ElizaPancakes · 08/10/2019 14:52

Tatiana so 12 year olds should be held to a higher standard for manners?

This is such an odd thread. And I’ll say again, so many people must have really odd, overly formal family set ups.

Witchinaditch · 08/10/2019 14:53

No I would have shared my desert but if I was unwilling to share (which I wouldn’t have been) I would have eaten it later. I’m not sure what is so difficult to understand about this.

SchadenfreudePersonified · 08/10/2019 14:53

Next time you visit FIL take him a special cake. A cake too sickly to be true; hollowed out and filled with buttercream and sugary cake decorations. Loaded on top with dolly mixtures or something over-sweet. Insist he eats it all himself. Every last crumb. Then declare how much fun your friend’s toddlers had “helping” you make it; “they had her hands right in the buttercream bowl, bless them!”

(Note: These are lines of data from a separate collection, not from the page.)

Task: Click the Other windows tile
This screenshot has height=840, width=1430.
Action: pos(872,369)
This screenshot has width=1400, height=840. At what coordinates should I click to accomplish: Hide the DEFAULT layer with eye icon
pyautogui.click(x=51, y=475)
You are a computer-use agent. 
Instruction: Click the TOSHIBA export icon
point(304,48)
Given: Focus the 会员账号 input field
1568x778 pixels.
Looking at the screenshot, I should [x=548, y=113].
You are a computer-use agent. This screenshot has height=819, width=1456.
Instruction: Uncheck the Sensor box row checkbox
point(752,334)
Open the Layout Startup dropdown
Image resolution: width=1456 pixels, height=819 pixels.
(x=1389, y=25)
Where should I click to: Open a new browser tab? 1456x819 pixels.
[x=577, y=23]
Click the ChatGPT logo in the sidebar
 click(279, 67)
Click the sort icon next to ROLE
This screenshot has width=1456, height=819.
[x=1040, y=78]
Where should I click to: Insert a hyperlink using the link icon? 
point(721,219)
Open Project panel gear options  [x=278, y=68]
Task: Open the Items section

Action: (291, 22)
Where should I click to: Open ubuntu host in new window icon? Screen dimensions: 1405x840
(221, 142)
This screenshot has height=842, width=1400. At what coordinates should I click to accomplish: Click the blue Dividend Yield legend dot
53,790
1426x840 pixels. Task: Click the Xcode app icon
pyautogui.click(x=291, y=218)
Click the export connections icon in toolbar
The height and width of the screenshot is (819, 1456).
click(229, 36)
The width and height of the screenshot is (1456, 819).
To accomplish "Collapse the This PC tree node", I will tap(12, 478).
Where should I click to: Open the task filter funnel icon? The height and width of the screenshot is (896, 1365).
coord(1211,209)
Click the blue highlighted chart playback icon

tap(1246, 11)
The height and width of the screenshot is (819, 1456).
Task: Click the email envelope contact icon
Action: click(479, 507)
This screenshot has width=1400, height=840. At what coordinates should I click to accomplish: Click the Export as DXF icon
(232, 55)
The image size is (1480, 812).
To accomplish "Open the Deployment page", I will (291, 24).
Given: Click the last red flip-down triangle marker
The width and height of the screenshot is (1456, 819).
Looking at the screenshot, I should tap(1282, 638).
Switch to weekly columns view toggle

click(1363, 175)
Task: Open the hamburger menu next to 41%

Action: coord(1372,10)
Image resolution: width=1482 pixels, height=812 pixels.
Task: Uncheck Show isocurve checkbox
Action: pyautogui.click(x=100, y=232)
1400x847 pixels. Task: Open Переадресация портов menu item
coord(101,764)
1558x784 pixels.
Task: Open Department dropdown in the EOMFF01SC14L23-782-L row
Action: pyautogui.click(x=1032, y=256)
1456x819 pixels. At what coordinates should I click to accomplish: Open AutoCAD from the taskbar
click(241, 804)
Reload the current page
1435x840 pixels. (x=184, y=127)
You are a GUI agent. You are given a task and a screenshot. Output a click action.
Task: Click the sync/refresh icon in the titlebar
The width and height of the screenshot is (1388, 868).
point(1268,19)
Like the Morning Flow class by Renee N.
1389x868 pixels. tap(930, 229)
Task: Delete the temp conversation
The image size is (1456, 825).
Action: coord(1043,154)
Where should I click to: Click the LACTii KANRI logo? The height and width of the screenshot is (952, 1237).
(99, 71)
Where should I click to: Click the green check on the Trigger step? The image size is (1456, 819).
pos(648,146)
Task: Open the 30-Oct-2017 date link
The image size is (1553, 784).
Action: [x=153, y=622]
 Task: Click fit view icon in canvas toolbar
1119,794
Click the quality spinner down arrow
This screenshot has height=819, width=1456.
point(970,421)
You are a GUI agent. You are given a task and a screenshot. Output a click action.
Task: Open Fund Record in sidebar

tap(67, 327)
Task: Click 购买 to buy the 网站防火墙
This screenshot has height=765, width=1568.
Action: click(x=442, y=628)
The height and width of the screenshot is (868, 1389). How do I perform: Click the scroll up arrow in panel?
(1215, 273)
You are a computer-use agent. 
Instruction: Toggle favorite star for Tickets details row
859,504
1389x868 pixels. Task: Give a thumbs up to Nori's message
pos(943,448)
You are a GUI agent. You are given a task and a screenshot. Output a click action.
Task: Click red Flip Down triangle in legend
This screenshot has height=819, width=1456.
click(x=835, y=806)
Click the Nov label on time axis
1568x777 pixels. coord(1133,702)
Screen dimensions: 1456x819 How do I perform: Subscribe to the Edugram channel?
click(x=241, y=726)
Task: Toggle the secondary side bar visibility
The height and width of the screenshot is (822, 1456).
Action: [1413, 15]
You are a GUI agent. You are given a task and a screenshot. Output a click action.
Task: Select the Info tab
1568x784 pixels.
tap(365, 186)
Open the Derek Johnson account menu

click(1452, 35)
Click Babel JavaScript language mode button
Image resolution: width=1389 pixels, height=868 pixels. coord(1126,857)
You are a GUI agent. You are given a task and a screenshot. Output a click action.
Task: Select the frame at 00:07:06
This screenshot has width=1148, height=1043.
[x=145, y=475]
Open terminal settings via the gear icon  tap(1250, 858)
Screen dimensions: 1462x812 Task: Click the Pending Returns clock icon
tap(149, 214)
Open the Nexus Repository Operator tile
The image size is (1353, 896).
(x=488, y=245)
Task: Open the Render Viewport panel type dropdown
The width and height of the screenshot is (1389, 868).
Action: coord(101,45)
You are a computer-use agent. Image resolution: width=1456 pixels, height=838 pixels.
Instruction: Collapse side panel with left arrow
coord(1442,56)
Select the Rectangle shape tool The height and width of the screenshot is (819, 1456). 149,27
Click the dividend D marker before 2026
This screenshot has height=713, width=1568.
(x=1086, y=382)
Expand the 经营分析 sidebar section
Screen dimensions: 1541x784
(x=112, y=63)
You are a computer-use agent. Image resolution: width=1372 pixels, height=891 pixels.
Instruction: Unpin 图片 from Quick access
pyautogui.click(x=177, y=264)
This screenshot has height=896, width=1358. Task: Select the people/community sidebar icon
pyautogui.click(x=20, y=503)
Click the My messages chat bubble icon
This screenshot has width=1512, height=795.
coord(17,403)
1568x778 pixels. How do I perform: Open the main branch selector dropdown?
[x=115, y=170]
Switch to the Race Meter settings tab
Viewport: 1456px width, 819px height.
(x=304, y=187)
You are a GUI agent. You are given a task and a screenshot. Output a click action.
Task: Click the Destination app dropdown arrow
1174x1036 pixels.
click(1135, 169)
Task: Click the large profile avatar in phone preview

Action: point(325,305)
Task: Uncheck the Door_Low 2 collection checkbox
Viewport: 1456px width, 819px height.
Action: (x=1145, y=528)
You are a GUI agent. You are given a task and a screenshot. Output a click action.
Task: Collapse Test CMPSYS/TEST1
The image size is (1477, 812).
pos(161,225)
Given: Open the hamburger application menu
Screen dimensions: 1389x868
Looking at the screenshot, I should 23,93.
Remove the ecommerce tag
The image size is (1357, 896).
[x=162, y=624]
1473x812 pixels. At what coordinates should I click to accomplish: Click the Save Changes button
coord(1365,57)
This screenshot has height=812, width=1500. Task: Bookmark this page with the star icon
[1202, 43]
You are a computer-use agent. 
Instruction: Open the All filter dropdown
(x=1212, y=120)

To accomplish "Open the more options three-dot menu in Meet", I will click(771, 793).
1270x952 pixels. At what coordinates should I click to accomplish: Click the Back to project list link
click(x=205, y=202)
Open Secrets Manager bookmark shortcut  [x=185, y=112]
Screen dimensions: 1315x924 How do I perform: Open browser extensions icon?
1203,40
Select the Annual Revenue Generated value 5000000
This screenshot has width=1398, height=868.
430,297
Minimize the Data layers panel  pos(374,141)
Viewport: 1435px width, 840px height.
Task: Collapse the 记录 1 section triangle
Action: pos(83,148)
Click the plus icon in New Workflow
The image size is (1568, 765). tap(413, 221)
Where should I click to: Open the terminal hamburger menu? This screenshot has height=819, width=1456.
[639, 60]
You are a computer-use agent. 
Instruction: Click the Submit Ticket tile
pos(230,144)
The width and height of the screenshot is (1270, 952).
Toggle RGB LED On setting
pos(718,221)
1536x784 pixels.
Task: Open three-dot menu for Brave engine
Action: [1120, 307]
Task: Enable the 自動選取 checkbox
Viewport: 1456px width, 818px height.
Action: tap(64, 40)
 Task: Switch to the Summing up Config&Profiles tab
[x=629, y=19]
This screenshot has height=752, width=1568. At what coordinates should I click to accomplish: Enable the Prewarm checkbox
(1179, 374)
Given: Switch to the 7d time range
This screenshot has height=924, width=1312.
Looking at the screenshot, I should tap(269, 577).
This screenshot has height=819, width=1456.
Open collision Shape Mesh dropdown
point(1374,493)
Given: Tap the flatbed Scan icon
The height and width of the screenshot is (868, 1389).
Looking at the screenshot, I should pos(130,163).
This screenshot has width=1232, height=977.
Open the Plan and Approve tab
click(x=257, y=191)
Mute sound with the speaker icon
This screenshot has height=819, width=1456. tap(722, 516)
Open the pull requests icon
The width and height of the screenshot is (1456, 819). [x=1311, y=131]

"And they were all full of cold, too. I was forever wiping snotty green candles off their noses." Grin

mikulkin · 08/10/2019 14:53

Your FIL was rude but I do think it is not polite to eat a cake with people around when you know you cannot offer it to anyone.

I would have never allowed my DC to bring a slice of cake with them and eat in front of everybody. If your DD really wanted that cake she either had to eat it at home after the visit or you should have bought a couple of more slices so you can offer it to others. I realise you bought other sweets but it is still not polite.

MarshaBradyo · 08/10/2019 14:53

FIL sounds like he was being an arse and definitely not displaying better manners than the child.

FudgeBrownie2019 · 08/10/2019 14:54

I think your DD should have either eaten the prized cake at home or (if she wanted to eat it at PIL) should have offered everyone a taste

Seriously? You'd have made a child give everyone a mouthful of her small slice of prized cake?

I've never enforced sharing of precious stuff on my DC and both are kind and generous because they know stuff that's really special to them (and who am I to define what they can and can't find special - cake for example) can be kept to themselves.

ElizaPancakes · 08/10/2019 14:54

Honestly - this is getting into the realms of having to hide your kitkat so the toddler doesn’t want it. It’s ok for one person to treat themselves.